Binding of Amino Acids to “Smart” Sorbents: Where Does Hydrophobicity Come into Play?

Abstract

Poly(N-isopropylacrylamide) (PNIPA)-based sorbents have been successfully used as sorbents in temperature-sensitive chromatography. Yet, the mechanisms controlling the binding of biochemicals to these sorbents and, therefore, the separation process are not fully understood. In the current work, the role of hydrophobic interactions in the binding of amino acids of different hydrophobicities to PNIPA microgels was studied. Binding experiments were conducted both below (25 degrees C) and above (37 degrees C) the volume-phase transition temperature of the gel.
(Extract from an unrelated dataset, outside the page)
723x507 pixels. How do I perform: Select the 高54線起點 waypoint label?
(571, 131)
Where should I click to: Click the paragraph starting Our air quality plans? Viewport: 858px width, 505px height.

At 25 degrees C, no straightforward correlation between the partition coefficient and the hydrophobicity could be suggested for low hydrophobicity values. Contrary, at higher hydrophobicities the partition coefficient increases with increasing hydrophobicity. This correlation holds for the whole hydrophobicity range at 37 degrees C; however, the binding data suggests two different binding mechanisms of the hydrophilic amino acids and the hydrophobic ones. Isothermal titration calorimetry measurements confirmed this suggestion: The binding of hydrophobic amino acids seems to be driven by hydrophobic interactions, as evident from the positive binding enthalpy and the clear correlation between the amino acid's hydrophobicity and the binding entropy. Contrary, the binding of the hydrophilic amino acids was exothermic, implying a binding mechanism based on specific interactions, most probably hydrogen bonding.